We had phones that we could carry in our pockets, but they couldn’t really go on the internet, or play videos or music. They could really just call or text people, some of them could take pictures, and some of them had very simple games. If I showed her a cellphone from when I was seven way back in the year of our Lord twenty-aught-two, she might not recognize it as a cellphone.

womans complicated reactions

Life Is Complicated

To be fair, the Child isn’t the only one confused about how an apparent relic of the past like myself can exist in this strange future. A lot of the people that I talk to are rapidly contributing to the market growth of “dumb phones” – either phone models that just never upgraded or modern phones that just don’t bother with a lot of the bells and whistles.

Granted, I’ve explained before that most of the people that I’ve talked to are chronic Christians and/or recovering alcoholics. But still, there’s an appeal to the dumb-phone-days that some readers may not understand.

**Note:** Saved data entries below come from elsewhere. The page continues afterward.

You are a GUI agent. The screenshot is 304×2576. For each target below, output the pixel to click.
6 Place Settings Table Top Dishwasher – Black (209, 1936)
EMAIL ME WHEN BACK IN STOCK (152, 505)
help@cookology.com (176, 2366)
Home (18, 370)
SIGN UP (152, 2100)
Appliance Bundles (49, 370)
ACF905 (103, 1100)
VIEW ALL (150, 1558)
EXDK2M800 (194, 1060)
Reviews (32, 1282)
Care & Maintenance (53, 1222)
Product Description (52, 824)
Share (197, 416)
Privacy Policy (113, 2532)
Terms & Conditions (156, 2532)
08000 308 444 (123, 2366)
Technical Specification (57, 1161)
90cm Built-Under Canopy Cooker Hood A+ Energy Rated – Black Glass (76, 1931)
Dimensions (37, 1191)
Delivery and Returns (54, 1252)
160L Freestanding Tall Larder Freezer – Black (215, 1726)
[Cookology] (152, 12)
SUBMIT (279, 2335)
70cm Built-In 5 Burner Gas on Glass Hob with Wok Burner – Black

Part of me thinks that we’ve existed without all of these zany pocket computers before and we could (should) do it again. But, part of me also thinks that learning to understand complicated hardware is a part of the human experience. If I can get a little metaphysical for a moment, it’s kind of what being a human is all about.

Most of the writing that I do is about technology because I believe that people need to know how to use it. It’s complicated and a lot of the times it feels useless or extravagant, but it’s increasingly inescapable. I have written about health and wellness for the same reasons.

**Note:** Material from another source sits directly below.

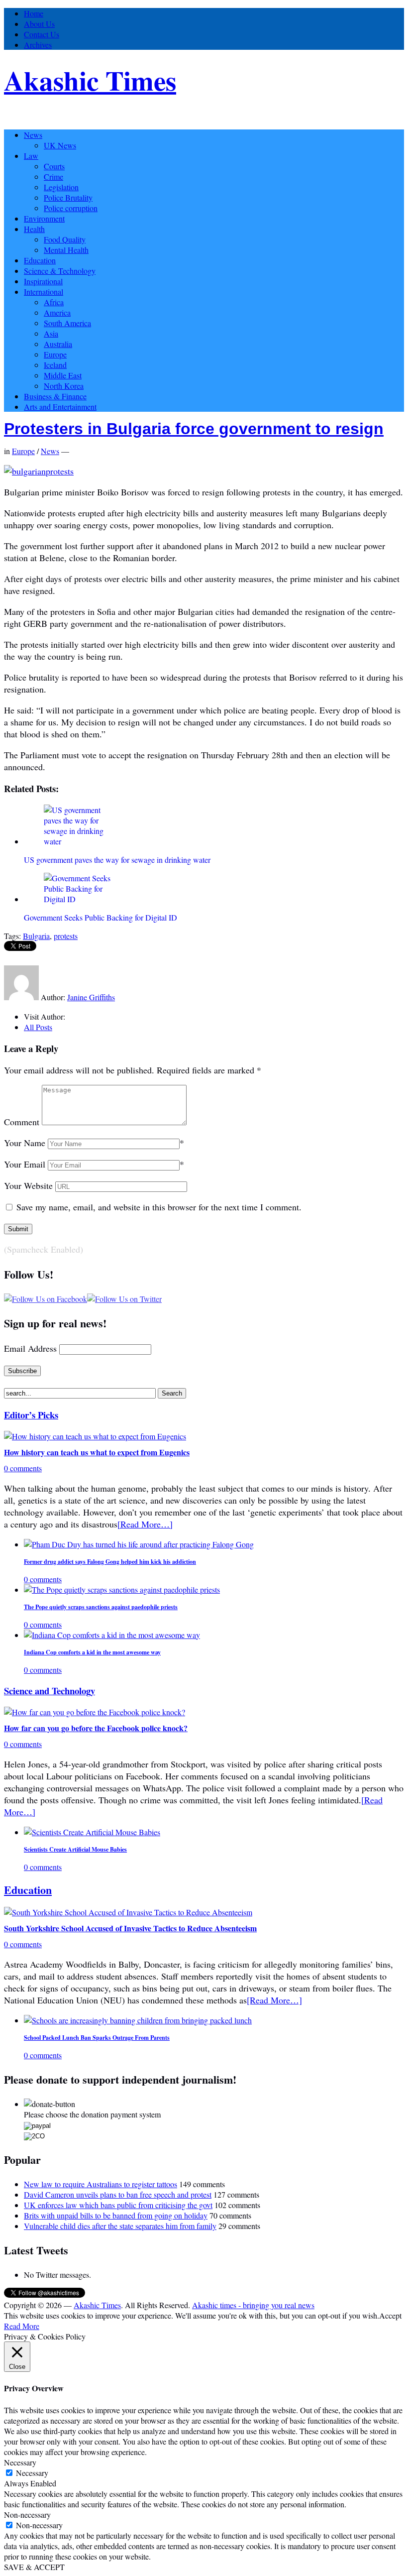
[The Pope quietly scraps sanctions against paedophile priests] (122, 1589)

We all get these meat-mechs for our souls to drive around. We don’t ask for them, but they’re what we’re given and we need to know how to keep these complex organic machines working. If you’re into health and fitness you know that sometimes the more you know the more complicated it all is. But, maybe that’s true about everything else that we interact with as well.

technology paradox

The Paradox of Technology

User design expert Don Norman has written about the “paradox of technology.” It’s the idea that any technology is initially complicated. But, design improves it until to the point where it’s as good as it’s ever going to be. Then, as people try to add functionalities or incorporate other solutions, the tech starts to become less usable again.

Maybe, part of what makes age so interesting is less about how long we’ve been alive and more about what we’re living through. Everything that we have used, do use, or will use is at its own point along a own unique design journey.

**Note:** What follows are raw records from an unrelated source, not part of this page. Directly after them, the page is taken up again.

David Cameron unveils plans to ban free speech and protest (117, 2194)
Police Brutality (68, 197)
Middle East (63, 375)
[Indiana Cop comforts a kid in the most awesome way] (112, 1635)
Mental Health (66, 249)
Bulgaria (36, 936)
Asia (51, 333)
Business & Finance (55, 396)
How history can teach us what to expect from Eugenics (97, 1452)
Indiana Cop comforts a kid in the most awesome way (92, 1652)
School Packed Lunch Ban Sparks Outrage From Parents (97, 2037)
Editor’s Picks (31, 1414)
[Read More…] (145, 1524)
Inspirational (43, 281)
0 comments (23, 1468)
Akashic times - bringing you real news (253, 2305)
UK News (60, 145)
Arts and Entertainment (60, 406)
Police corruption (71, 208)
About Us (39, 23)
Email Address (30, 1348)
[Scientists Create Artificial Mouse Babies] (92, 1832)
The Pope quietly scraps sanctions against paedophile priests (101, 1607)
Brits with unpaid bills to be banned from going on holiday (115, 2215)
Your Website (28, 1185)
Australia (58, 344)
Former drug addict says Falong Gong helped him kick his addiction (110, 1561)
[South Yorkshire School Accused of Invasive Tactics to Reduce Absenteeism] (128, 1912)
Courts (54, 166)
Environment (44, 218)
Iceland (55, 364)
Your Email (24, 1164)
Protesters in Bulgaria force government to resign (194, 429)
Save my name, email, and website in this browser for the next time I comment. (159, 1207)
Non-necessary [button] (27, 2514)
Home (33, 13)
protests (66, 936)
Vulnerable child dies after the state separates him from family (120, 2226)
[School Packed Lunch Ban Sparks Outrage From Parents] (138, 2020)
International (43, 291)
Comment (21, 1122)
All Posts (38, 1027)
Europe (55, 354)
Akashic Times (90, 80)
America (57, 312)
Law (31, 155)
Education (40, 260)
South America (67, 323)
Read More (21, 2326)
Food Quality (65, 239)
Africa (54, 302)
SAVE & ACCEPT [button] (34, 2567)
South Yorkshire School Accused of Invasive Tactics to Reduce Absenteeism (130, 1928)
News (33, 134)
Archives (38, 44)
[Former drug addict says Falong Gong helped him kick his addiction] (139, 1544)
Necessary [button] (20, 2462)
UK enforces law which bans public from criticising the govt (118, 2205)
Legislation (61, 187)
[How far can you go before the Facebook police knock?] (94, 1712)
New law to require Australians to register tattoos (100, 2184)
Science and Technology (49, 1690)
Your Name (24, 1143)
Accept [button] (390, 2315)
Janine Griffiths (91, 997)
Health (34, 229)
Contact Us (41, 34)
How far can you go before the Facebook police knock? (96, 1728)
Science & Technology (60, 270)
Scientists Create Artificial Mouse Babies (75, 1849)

Those of us that have been around for a while have seen new tech, tech at its height, and tech that has already been over-designed past its peak usefulness. Naturally, as we live our lives, we try to find the era of a device that we find most usable, whether we lived through it or not. I wasn’t alive when mechanical watches were in vogue, but I see it as the height of watch design.

I was alive when I had a television with a built-in VHS player. Push in the tape, the television turns on and plays the tape. The film ends. The tape stops, rewinds, ejects, and the television turns off. Tell me a blu-ray player has anything on that.

But, the child hasn’t seen that play out. The world that she knows now is all that she’s ever known. Over the course of her life, new things will be invented or discovered. Some of the things that she uses now will improve over time, while others will just become more complicated and less useful. She will embrace new solutions, cling to modern ones, and maybe pick up some from the past that work for her.

strange old person

Thus Says the Joker

In The Dark Knight, the Joker gives the now iconic line “what doesn’t kill us only makes us stranger.” Psalm 90 tells us that man can live for seventy years “or eighty if he is strong.”

That’s a long time to get pretty whacky. When I look back at my life so far and extrapolate that out for another forty years (or fifty if I am strong) I have a lot more respect for some of my older friends who can seem a little out there sometimes.